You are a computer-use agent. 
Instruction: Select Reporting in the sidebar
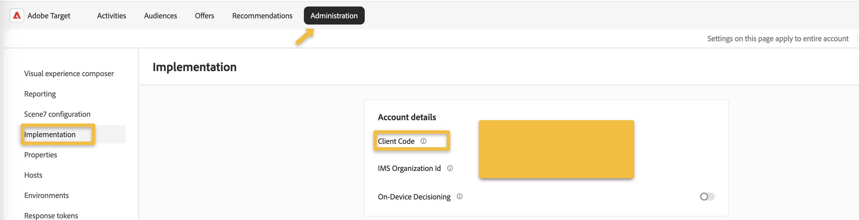pyautogui.click(x=40, y=94)
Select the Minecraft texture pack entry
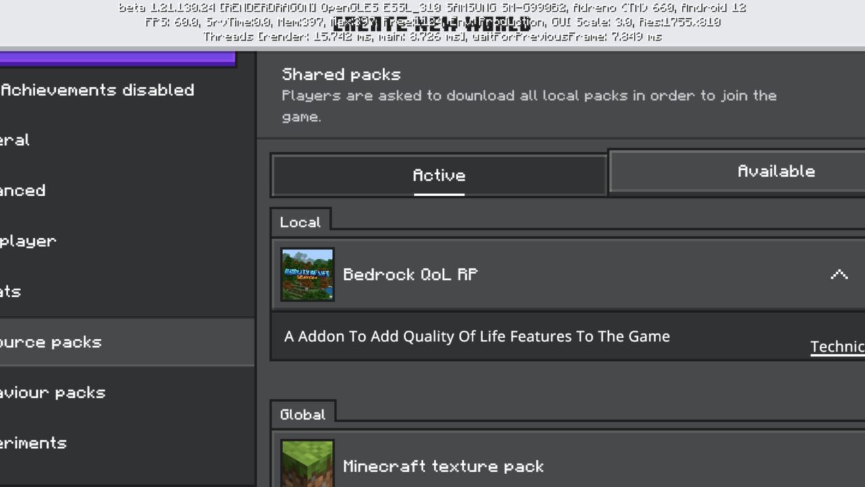The height and width of the screenshot is (487, 865). click(473, 465)
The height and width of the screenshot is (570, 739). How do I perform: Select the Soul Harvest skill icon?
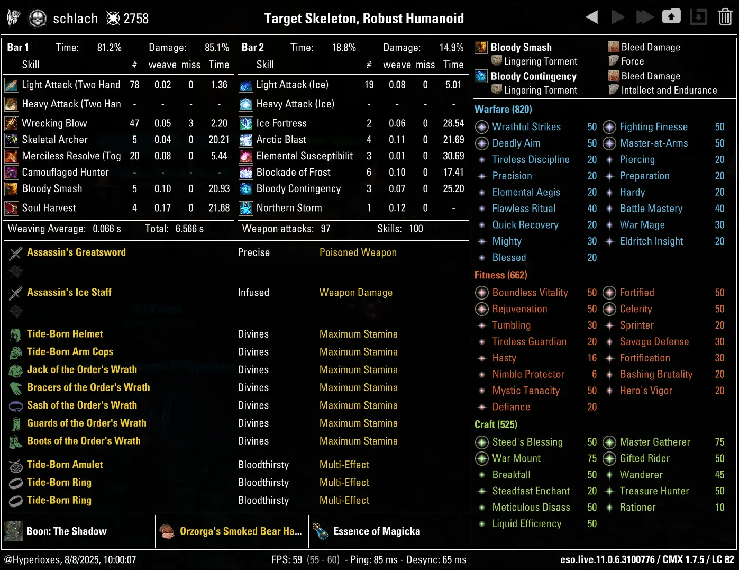(12, 209)
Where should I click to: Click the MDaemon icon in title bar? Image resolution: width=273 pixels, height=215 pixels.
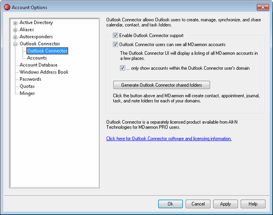coord(7,7)
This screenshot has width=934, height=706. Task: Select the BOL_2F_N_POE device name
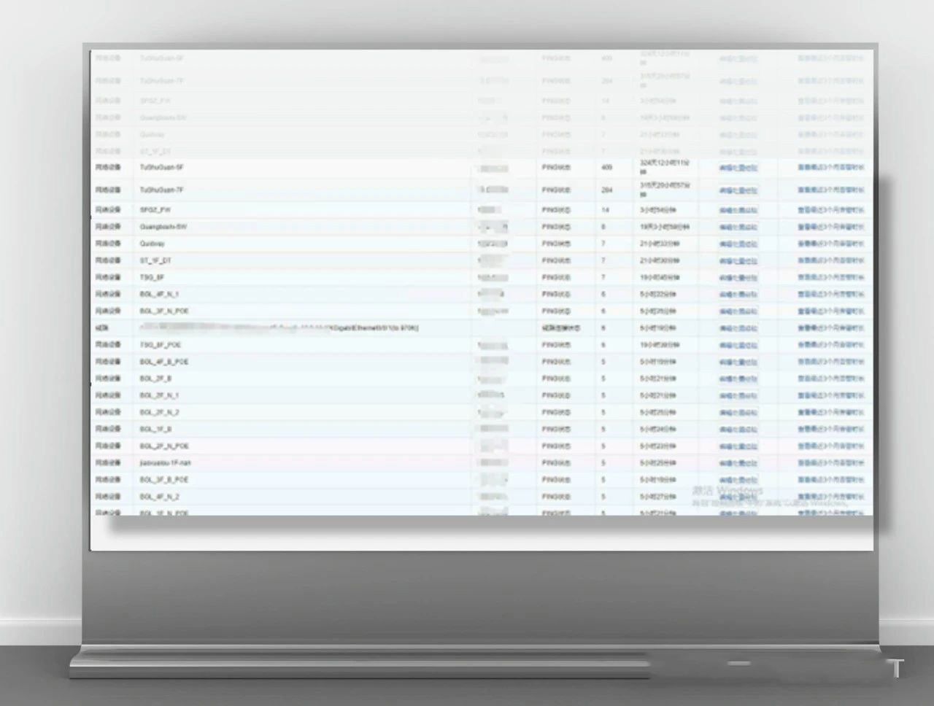coord(163,446)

Required action: Only an exact copy of the lines from the one with "Instruction: Select Reporting in the sidebar" through the last line of the listing should be given; pictures must not be included.

Expected answer:
Instruction: Select Reporting in the sidebar
pyautogui.click(x=40, y=94)
Select the Minecraft texture pack entry
The height and width of the screenshot is (487, 865). click(473, 465)
The height and width of the screenshot is (570, 739). How do I perform: Select the Soul Harvest skill icon?
(12, 209)
Where should I click to: Click the MDaemon icon in title bar? Image resolution: width=273 pixels, height=215 pixels.
coord(7,7)
This screenshot has width=934, height=706. Task: Select the BOL_2F_N_POE device name
coord(163,446)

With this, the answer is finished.